That was the first thing to come to mind when I initially read the OP.


----------



## kbsparky (Sep 20, 2007)

I have finished a few jobs that were started by someone else.

Among the reasons (in no particular order):

1) Original electrician was incompetent and fired by homeowner
2) Original electrician died before job could be completed (happened more than once);
3) Original electrician went out of business/no longer available (but still alive)
4) Original electrician was stiffed by owner, and refuses to do any more work.

Reasons #1 and #4 would be cause for concern. #2-3 I'd do in a heartbeat.


----------



## Kev'71 (Feb 17, 2012)

Looked at a just trim it out job one time years ago, it was two story detached garage set up for an apartment. Started looking in switch boxes to see how everything was wired and found that all wiring was done in thhn...just individual single wire runs, no conduit. 

Gone in 60 seconds...or less.


----------



## A Little Short (Nov 11, 2010)

Something I forgot to mention. All the homeruns were 12-2 and alot of the boxes had 14-2, not just switches and the smoke boxes. I would have to verify everything before I would know what breakers to install. I wouldn't worry much except on the circuits that require 20A. Some of this stuff had to have been done after the rough. I think even a blind inspector would have seen it.


----------



## Jim Port (Oct 1, 2007)

I tried this once and will never do it again. The owner thought I was trying to run up the bill and was taking too much time. Like yours no switches were made up, things were missing and everything needed to be checked out to see where it went.

Run, don't walk.


----------



## kbatku (Oct 18, 2011)

We did a big rough years ago where the general stiffed us (first/last job for the guy). He also bailed on the home owner, who had to find another GC to finish the job. Then we get a call from the electrician "finishing" our job asking us for the fan trims (!!). Boss man says, "Sure! If you pay me $7,000 for them." We never heard back....

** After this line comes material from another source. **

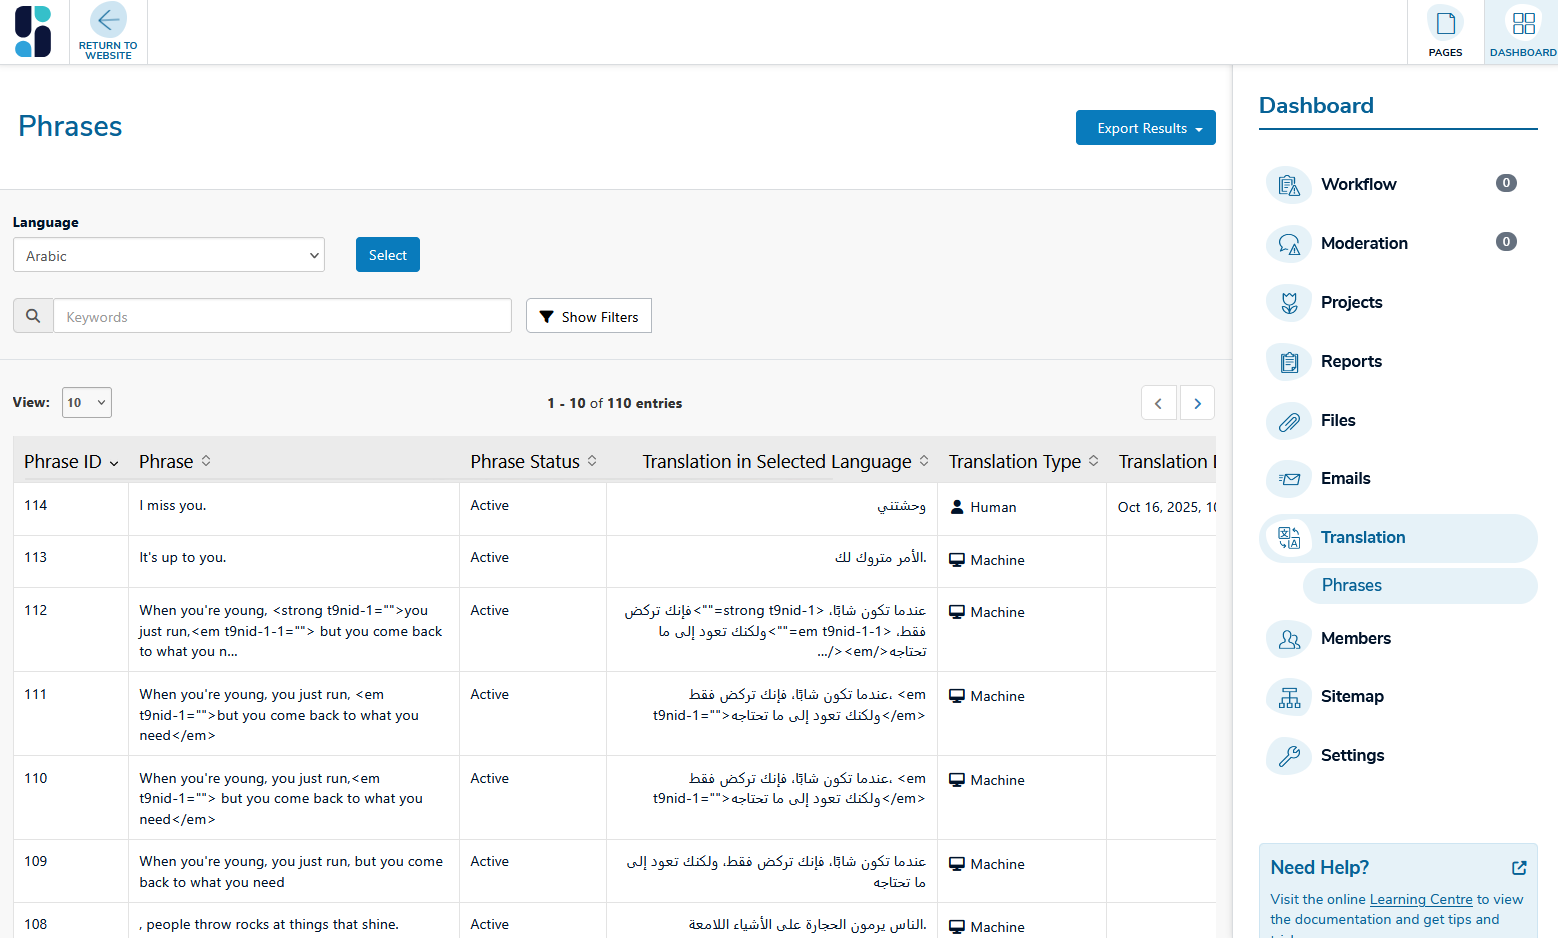Sort by Phrase ID column header
1558x938 pixels.
click(x=70, y=462)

PS: The other guy got lucky, because we wired it & there wouldn't have been any problems. I hope.


----------



## davew (Feb 25, 2012)

Danger Will Robinson!!!

lol

If you must, then two things:

1) Make sure they know up front that you are gonna fix anything that you can see that doesn't work right.

and

2) Let them know up front that your warranty only covers the things you actually touch (and document what you do touch, with pics if you can)


----------



## Whatevva (May 18, 2011)

This truely sounds like a "run away fast" job, but figure a cost...double it...and ask for 50% up front. If he says no, just walk


----------



## RGH (Sep 12, 2011)

Sounds like the inspector made a little midnight special here....that is the only way to play in this mess...no names..no faces..no papers..just cash-n-go.....half now half done...don't f-me or you'll have no power....there is always a taker...I don't do 'em know plenty of guys who do.. :whistling2:


----------



## Cypress2000 (Jun 26, 2011)

1. There is ALWAYS more to the story than you are being told.
2. 90% of the time MONEY ISSUES of some kind were involved.
3. You are NOT the first person who has been called to look at it.
4. You WILL be asked daily HOW LONG until you are done.
5. No one will "know" where any of the trim out material went.
6. The job WILL take you 50% longer than you think as it is 50% more screwed up than evident @ first look.

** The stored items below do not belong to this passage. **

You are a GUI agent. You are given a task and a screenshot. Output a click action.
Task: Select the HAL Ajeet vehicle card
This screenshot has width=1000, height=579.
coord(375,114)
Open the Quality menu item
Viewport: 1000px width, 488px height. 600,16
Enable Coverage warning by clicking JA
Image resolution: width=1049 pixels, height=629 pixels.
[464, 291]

I have done these jobs. Usually, as we hear later, it originally went to the lowest bidder. Sometimes we had even bid on the work. We do these T&M ONLY until we have "hot-checked" everything and put eyes on every box, wire and installed item. Once we get it to where it becomes "just" a set & trim, we can give a price on the finish from there. That depends on client/builder attitudes(4. above) and timely payments of certified funds to that point. This goes directly back to items 1. & 2. above.


----------



## Podagrower (Mar 16, 2008)

Once upon a time, I found an electrician's contact information on the note pad in a house I was working on (remodel, no permit, no license, long time ago). From that day forward, every time I left, I made sure there was something important undone. Switchleg missing, HR not pulled, just something I knew would take somebody a few hours to fix. It's never good if the EC knows they are about to be fired.

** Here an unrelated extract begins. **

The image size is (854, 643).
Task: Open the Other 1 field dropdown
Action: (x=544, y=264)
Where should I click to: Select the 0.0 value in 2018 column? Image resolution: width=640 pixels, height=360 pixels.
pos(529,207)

On the other hand, I was asked to give a price to finish a rough and trim the job out because the other EC was "taking too long". I walked the job with the homeowner (who is also and incompetent, yet still in business, GC), and told him how long the rough would take to finish, how long the trim would take, explaining that all the existing wiring would have to be verified. I did not tell him about the homeruns (just a couple) that were missing in the "completed" area, the wire that I suspected to be the wrong size for the AHU, or any thing else I saw that was wrong.


----------



## rrolleston (Mar 6, 2012)

Podagrower said:


> Once upon a time, I found an electrician's contact information on the note pad in a house I was working on (remodel, no permit, no license, long time ago). From that day forward, every time I left, I made sure there was something important undone. Switchleg missing, HR not pulled, just something I knew would take somebody a few hours to fix. It's never good if the EC knows they are about to be fired.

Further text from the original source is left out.